Department of Justice spokeswoman Kelly Laco expressed sharp disagreement with the court’s opinion.

“We disagree with the District Court’s ruling and are considering all available options,” Laco said in an email. “The administration will continue to fight for sole proprietors and small businesses so that they can have the freedom to band together to obtain more affordable, quality health care coverage. The Association Health Plan rule opened health care options for dozens of associations representing thousands of small businesses and sole proprietors and provided them with access to the same type of affordable healthcare options offered by other employers.”

California Attorney General Xavier Becerra, who has filed several lawsuits against the Trump administration, took to Twitter Thursday night to celebrate the decision.

“The rule of law prevailed yet again against the Trump Administration — today in the name of preventing employers from getting a free pass to offer barebones #healthcare coverage,” Becerra tweeted. “Proud to stand with the states that fought for this.”

New York Attorney General Letitia James also celebrated the ruling late Thursday.

“Today’s ruling is a win for the New Yorkers and Americans who seek access to quality, affordable health care in this country,” James said in a statement. “We are pleased that the District Court saw past the Trump administration’s transparent effort to sabotage our healthcare system, and gut these critical consumer protections in the service of its own partisan agenda. This victory will help ensure better health care for millions nationwide.”

Attorneys general from 11 states and the District of Columbia filed the lawsuit in July last year.

The Trump administration had rolled out the plans after President Trump signed an executive order directing Labor Secretary Alexander Acosta to consider allowing more small employers to form association health plans.

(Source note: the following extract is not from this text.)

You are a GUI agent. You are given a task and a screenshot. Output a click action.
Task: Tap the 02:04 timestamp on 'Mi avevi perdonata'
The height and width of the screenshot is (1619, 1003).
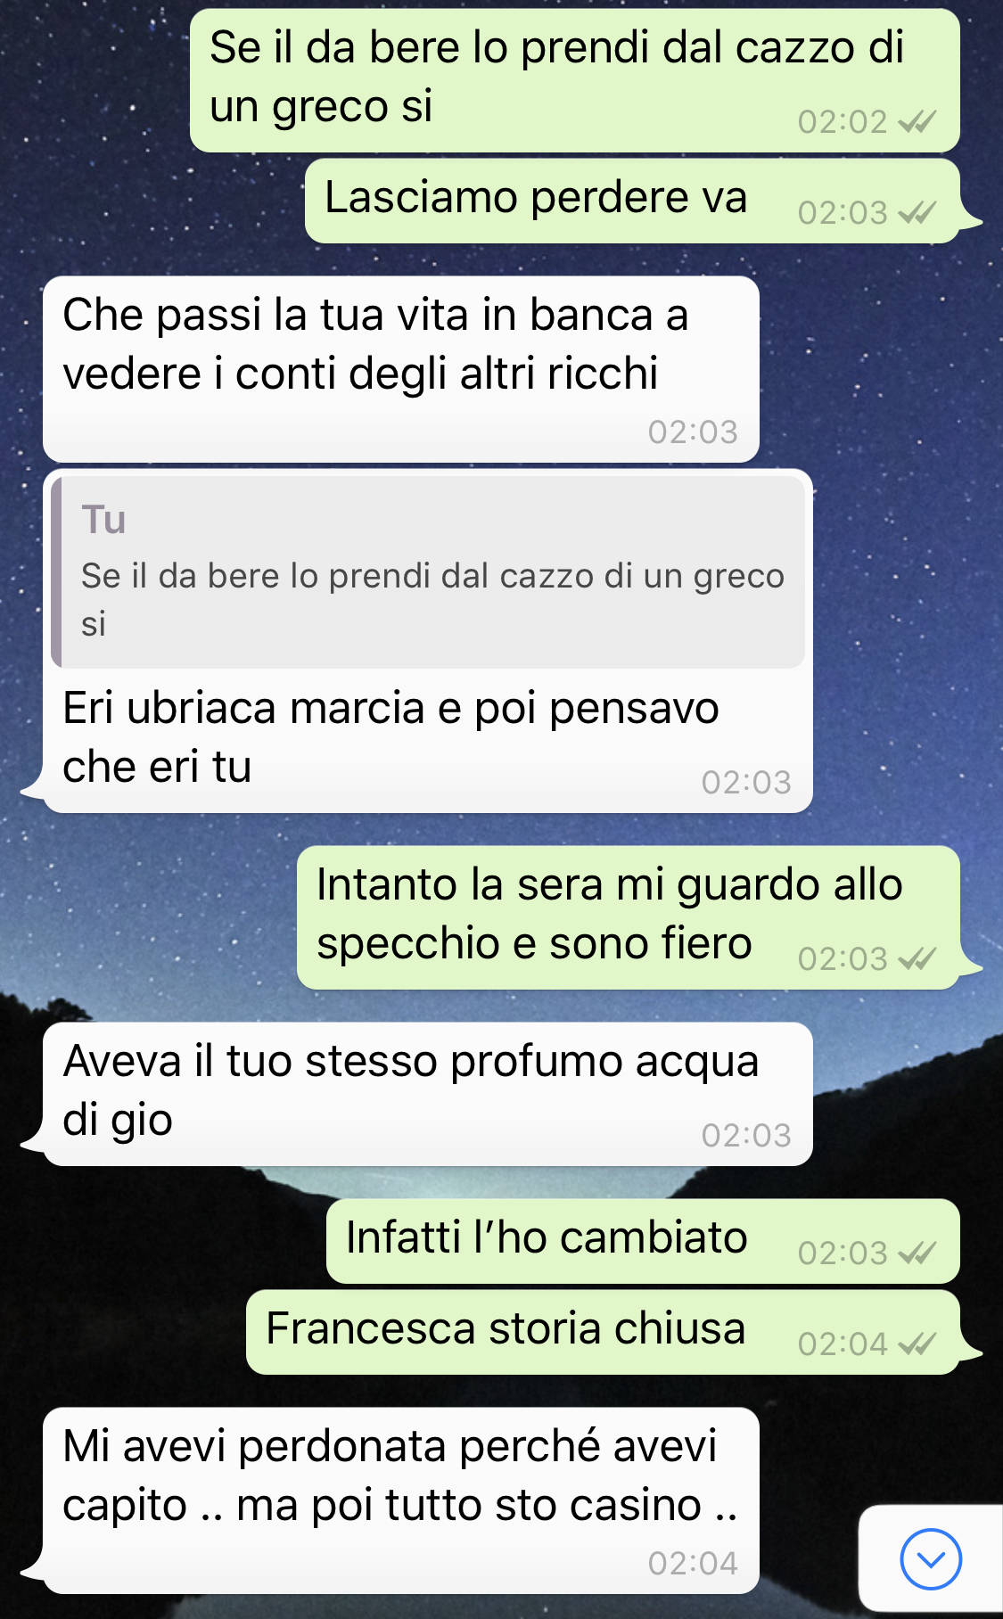pyautogui.click(x=693, y=1563)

The Congressional Budget Office had determined the rule would result in 4 million more people enrolling in the plans, but had said those enrolling would likely be healthier than those enrolled in plans that comply with the Affordable Care Act.

The CBO also said it could cause a 2-3 percent spike in premiums for those left behind in the Affordable Care Act markets.

The rule allowed plans to be exempt from covering essential health benefits required by the ACA, like mental health services, maternity care and emergency services.

The defeat for the Trump administration comes just one day after U.S. District Judge James Boasberg blocked the administration from adding work requirements for some Medicaid recipients in Kentucky and Arkansas in a ruling released on Wednesday.